Introduction: RC Hovercraft
Summer 2014 Introduction to Engineering Competition
Who We Are
First of all, this RC hovercraft is not a standalone DIY project. It is designed with the purpose of winning the summer 2014 Intro to Engineering competition for Team BAZOOKA. We are a group of engineers-in-training at University of Michigan - Shanghai Jiao Tong University Joint Institute (UM-SJTU JI), located in southwest Shanghai. That is why you are seeing rules for competition, limits on materials and, most exciting of all, videos of hovercraft racing competition. Follow me through the fun process of creating it.
The competition is divided into two parts, timed-trial and tournament. In timed-trial, you basically need to go one lap within 3 minutes, proving the hovercraft is fast enough to have a shot at winning the tournament. Now the tournament is where it gets interesting. All teams gets randomly assigned to compete with each other, and the winning team gets promoted to the second round, competing with other winners. One champion arises after winning three rounds. Here is a video of our hovercraft winning the first round (we are the team on the right). Enjoy!

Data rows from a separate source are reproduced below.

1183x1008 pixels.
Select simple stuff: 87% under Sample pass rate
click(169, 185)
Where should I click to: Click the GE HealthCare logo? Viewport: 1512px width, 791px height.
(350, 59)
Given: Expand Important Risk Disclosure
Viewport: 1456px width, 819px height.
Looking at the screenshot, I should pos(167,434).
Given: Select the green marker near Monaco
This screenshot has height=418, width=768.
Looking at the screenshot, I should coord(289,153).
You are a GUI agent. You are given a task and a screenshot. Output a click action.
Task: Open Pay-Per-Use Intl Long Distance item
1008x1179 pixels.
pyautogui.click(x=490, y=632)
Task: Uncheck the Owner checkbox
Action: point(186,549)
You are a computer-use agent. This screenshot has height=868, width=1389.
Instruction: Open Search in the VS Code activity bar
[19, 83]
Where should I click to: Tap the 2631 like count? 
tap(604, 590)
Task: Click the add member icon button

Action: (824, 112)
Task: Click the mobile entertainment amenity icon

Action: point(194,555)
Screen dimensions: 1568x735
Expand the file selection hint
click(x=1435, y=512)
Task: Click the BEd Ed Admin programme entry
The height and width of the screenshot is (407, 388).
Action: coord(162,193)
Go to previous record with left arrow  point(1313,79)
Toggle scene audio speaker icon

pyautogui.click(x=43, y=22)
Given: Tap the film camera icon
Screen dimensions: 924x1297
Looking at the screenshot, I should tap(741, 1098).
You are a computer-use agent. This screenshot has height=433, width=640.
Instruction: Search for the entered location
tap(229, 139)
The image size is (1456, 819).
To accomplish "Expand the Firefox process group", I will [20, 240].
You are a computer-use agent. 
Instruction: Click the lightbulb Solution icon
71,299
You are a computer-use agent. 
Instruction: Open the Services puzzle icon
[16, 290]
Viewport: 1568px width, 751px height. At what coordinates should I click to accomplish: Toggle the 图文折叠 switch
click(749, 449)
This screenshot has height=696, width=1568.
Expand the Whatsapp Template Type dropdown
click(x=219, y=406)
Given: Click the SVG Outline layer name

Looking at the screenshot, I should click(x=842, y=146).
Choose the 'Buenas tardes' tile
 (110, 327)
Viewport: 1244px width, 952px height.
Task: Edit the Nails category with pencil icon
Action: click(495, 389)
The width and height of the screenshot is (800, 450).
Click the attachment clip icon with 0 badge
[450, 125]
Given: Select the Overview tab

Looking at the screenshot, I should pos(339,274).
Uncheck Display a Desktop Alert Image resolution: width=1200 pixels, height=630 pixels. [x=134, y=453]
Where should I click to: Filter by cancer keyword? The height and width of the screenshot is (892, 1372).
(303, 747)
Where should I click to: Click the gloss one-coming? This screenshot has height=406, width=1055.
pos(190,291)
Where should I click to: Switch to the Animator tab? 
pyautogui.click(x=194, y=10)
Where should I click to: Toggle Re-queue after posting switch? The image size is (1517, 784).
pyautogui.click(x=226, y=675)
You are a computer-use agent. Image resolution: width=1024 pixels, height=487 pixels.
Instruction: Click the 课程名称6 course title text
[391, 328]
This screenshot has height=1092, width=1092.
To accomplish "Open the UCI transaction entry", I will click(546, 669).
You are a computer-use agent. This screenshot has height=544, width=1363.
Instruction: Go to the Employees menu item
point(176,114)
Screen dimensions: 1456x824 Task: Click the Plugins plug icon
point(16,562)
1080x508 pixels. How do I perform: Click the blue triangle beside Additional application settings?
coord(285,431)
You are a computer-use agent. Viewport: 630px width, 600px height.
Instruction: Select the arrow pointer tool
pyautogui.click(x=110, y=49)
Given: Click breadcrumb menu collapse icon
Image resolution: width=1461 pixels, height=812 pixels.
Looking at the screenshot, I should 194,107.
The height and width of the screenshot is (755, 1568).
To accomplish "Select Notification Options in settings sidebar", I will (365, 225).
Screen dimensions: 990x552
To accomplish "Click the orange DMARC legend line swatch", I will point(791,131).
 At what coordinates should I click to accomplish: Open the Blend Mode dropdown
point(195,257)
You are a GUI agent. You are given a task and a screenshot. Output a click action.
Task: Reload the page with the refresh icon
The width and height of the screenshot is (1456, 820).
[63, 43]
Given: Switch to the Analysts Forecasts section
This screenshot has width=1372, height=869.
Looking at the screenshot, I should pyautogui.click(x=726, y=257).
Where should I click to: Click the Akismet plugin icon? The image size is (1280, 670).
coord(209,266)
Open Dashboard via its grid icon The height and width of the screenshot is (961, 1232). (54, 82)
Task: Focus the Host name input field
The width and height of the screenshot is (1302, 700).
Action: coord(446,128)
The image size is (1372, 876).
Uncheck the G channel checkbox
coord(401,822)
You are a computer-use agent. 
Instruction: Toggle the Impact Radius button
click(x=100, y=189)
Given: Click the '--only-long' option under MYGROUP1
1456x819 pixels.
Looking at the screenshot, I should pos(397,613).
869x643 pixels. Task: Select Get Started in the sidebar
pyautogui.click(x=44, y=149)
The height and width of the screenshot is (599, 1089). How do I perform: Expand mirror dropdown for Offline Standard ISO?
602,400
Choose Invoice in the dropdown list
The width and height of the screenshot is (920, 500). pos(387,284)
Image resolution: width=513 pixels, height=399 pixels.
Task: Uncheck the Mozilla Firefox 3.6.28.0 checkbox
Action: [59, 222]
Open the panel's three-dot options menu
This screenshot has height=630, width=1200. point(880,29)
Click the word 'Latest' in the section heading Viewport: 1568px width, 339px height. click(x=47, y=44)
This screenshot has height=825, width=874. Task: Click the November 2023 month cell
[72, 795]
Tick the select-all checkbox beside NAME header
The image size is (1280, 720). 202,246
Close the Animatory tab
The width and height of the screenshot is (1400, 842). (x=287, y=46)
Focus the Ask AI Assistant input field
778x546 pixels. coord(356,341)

The rules for racing are quite intuitive: no blocking, short-cutting or purposeful crashing (which we violated once…), something like that.
But the rules for building the hovercraft are the ones that are tough. Let me list below
- Overall weight below 800g (we really struggled on this)
- Maximum size within 30 * 30 * 30 cm
- Maximum two batteries with each below 12V
- Maximum motor working voltage below 12V
- Arduino control required
Now the rules are all clear, let’s get started!
Step 1: Arduino Control Circuit
Here is a diagram for the design concept and a list of all materials. Please note that
- bluetooth module is connected to Arduino UNO through USB interface, no wiring necessary. Attached is the picture of bluetooth connected with Arduino.
- in practice, motor & ESC are connected directly to Arduino, no breadboard or circuit is needed. They are put in the picture for better understanding of wires.
- the use of brushless motor requires ESC (electronic speed controller) to convert battery DC current to motor AC current. The wires attached to the motor in the graph are actually attached to ESC. Then ESC introduces the signal along with AC current to motor.
The control logic is also attached. Have a look.
Step 2: Mechanical Component (Main Body)
The mechanical main body is separated into three parts
- Bottom part is the one attached to the skirt. Cut a hole of the same size as the pump motor in the middle to allow air into the skirt. Since the skirt is made of thin garbage bag (haha), having a bottom layer means when the skirt gets broken, we can simply replace the bottom layer and leave all upper layers intact.
- Middle part is the main platform holding all electronics. It has basically the same size and cut-out as the bottom part. Considering the power of the motor, it would be a good idea to come up with a structure that attaches the pump motor more firmly to the hole in the middle. So we are taking Kraftpaper (a very durable paper), rolling it up around the motor, and spread the rest like a flower pedal. Attach the “pedals” to the main body and we are good to go. The picture explains itself.
- The upper part is where we fix the two powerful propulsion motors. Cut two holes of appropriate size should get us going. Now the only problem remaining is how to attach the upper part to the middle part. For that, we are using plastic triangle as mentioned in the material list. You can see from the picture here.
Finally, to make sure the three parts of the main body stays together, we are taping them all. The black stripes you see on the pictures are what it takes to make sure the hovercraft does not break into 3 pieces in the middle of a race.
Now the picture shows the view of all pieces together.
Step 3: Electrical Component
Mechanical part is almost finished. Now we are connecting the electrical wires.
- First, motors are connected to ESC (Electronic Speed Controller) output. Find the matching colors and plug them together. That should be easy.
- Then, make sure Arduino signals are properly transmitted to SEC input. Connect two wires from Arduino ports to corresponding SEC. This should be tricky. But follow the circuit diagram in step 1, it should work just fine.
- Finally, connect ESC with the power source through T-interface. Be careful since motor might operate unexpectedly when you connect the power.
- So where does Arduino draw its power? Luckily ESC has 5V power output meant for the control power. Connect Arduino power to one ESC 5V output and we are done.
Step 4: A Little More Friction
After testing, we found the original design too hard to control. See the video for yourself. The friction between hovercraft and the floor is too small for the hovercraft to be properly controlled.
So we are adding two polyfoam strips in the bottom. And result proves we are right. Hovercraft performs a lot more steady with the strips increasing friction. See for yourself in the video posted in the introduction part.
Step 5: Whoa La. We Made It!
Pictures explain themselves. We made it!